• TASK DESCRIPTION:
The response must contain every line from the records below that has "Open".

-.-.-

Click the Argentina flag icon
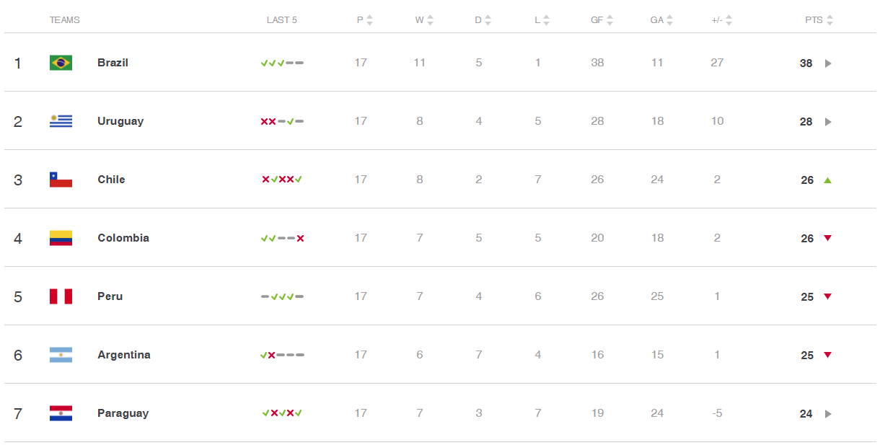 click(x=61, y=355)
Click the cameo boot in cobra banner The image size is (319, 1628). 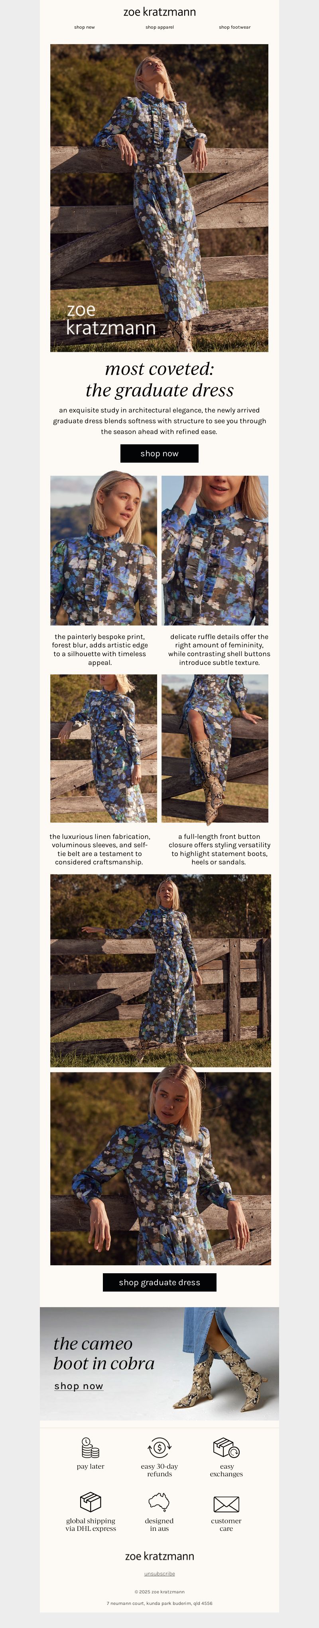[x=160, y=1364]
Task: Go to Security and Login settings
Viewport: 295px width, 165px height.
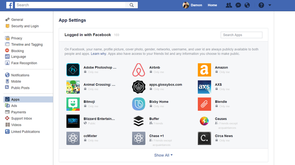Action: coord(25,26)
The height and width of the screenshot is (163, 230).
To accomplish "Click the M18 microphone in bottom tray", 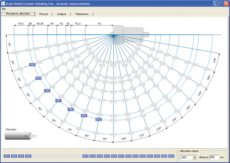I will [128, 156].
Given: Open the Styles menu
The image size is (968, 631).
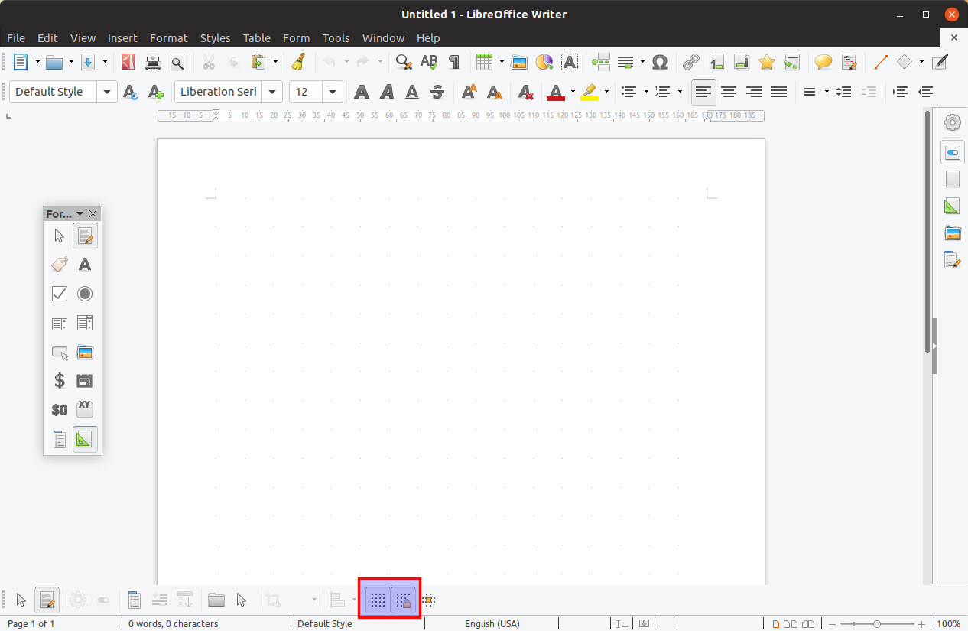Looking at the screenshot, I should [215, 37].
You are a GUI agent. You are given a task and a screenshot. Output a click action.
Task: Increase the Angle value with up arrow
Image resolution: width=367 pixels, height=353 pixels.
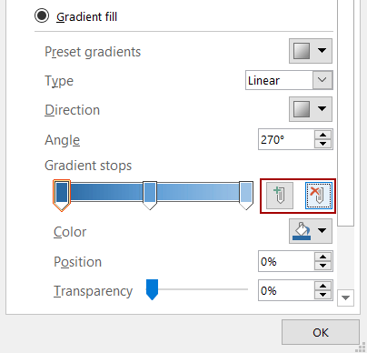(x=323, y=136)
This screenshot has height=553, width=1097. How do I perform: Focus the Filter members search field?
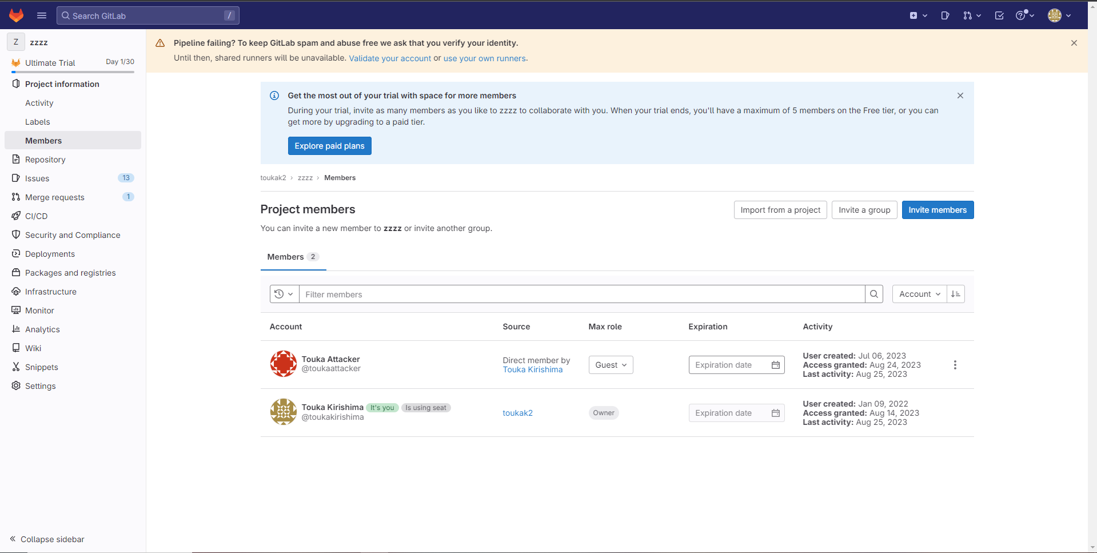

-.-.-

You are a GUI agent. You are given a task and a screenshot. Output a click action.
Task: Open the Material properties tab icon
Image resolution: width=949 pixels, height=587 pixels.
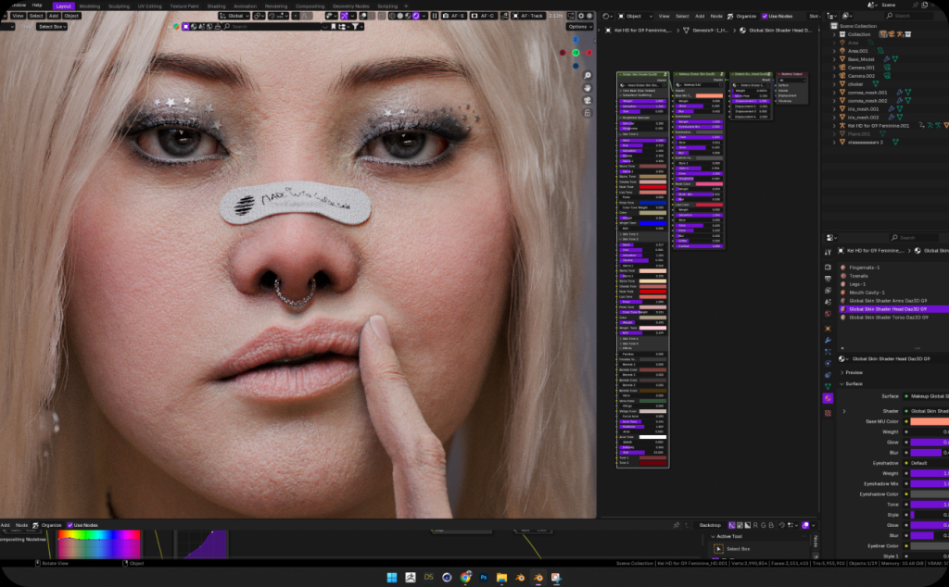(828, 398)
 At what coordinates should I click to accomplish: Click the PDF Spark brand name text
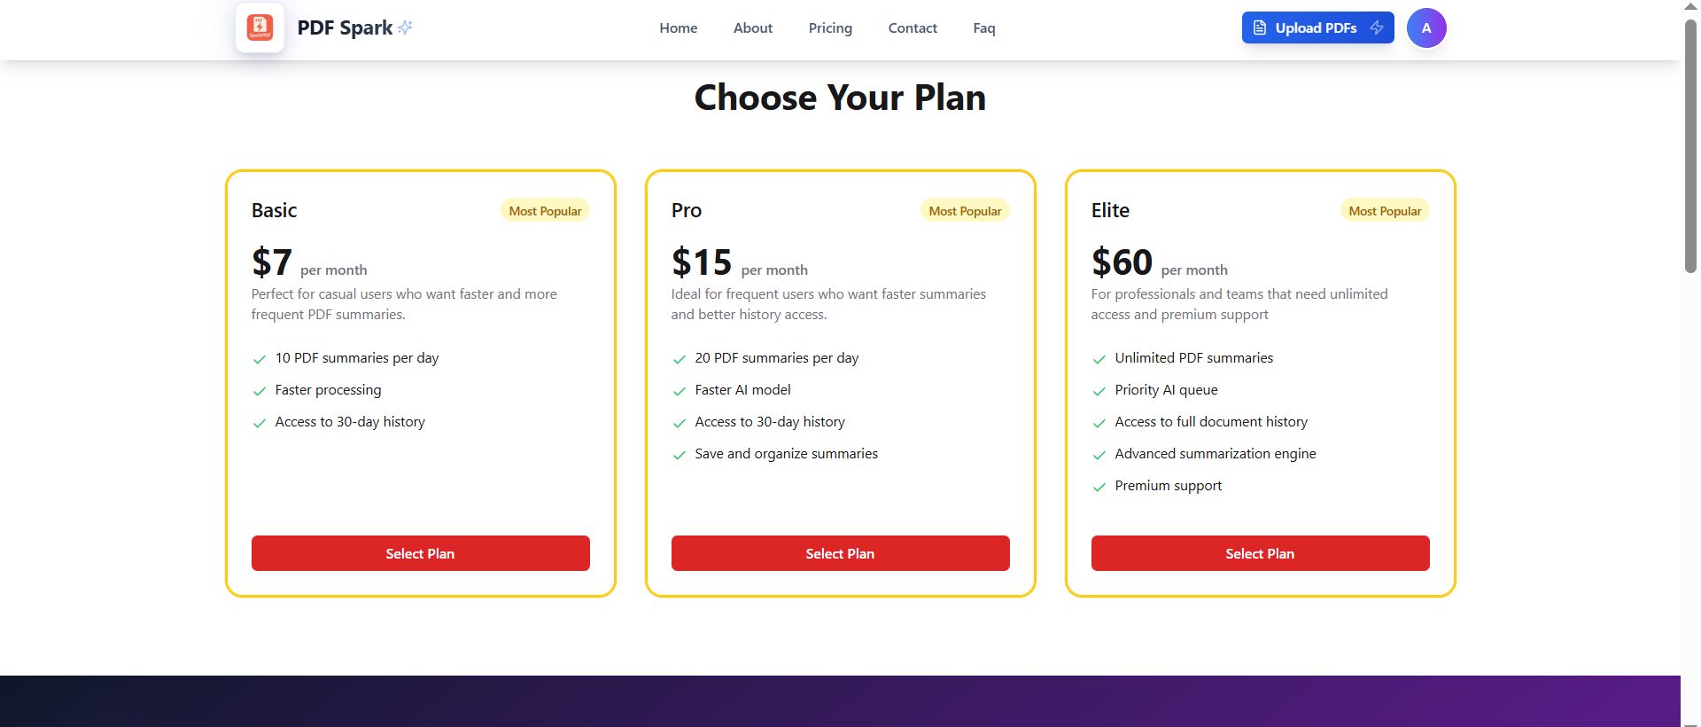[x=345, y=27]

-.-.-

• TASK OUTPUT:
Given: Open the Styles menu
Task: Open the Material properties tab icon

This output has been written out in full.